2) Looking at WebRTC tut where onAudioFrameFloat() and FloatProcessor() was used.

There is a strange case, that after my class
[RequireComponent(typeof(Recorder))]
public class VoiceController : VoiceComponent

awkes
protected override void Awake()
    {
        LogManager.Instance.Log("000 AWAKE");
        base.Awake();
        _isRecording = false;
        AudioListener audioListener = FindObjectOfType<AudioListener>();
        if (audioListener != null)
        {
            AudioOutCapture aoc = audioListener.GetComponent<AudioOutCapture>();
            if (aoc == null)
            {
                aoc = audioListener.gameObject.AddComponent<AudioOutCapture>();
                LogManager.Instance.Log("000 AudioOutCapture was init");
            }

            // maybe this works
            aoc.OnAudioFrame += this.OnAudioOutFrameFloat;

            _aoc = aoc;

        }
        else
        {
            LogManager.Instance.Log("AUDIOLISENER IS NULL");
        }
    }

the method assigned by aoc.OnAudioFrame += is never called although it is implemented in the same class. In the class is also a start and stop- recording method, where I earlier tried using the _aoc to assign the OnAudioOutFrameFloat, but after awake _aoc is somehow null ???
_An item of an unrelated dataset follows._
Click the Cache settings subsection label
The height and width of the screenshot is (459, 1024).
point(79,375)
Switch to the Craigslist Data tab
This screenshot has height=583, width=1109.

Ealier I tried using the FloatProcessor(), but I think it is not supposed to capture audio. (Did also not work)


Please help me by pointing at maybe other possible approaches. If you need more code I can post it too.

Thanks in advance.

Best Answers

Answers

  • JohnTube
    JohnTube ✭✭✭✭✭
    edited January 2020
    Hi @bluk,

    Thank you for choosing Photon!

    So you want to use the voice recorded by Photon Voice Recorder with a service that do speech to text, is that it?

    Are you sure you want to do both at the same time? transmit voice AND transcribe it? Maybe you want to do only one thing at a time and not both at the same time?

    Anyway, if you want to do both at the same time, you should implement a custom (pre|post)processor for Photon Voice.
    For outgoing audio stream, you can create a custom processor by extending Voice.LocalVoiceAudio<T>.IProcessor. You can get the locally recorded audio frame in IProcessor.Process. A component attached to the same GameObject as the Recorder is needed to intercept PhotonVoiceCreated Unity message. Inside that method, insert the custom processor in the local voice processing pipeline using LocalVoice.AddPreProcessor (before transmission) or LocalVoice.AddPostProcessor (after transmission). See "WebRtcAudioDsp.cs" for an example.
    2) Looking at WebRTC tut where onAudioFrameFloat() and FloatProcessor() was used.
    Could you share a link to that tutorial?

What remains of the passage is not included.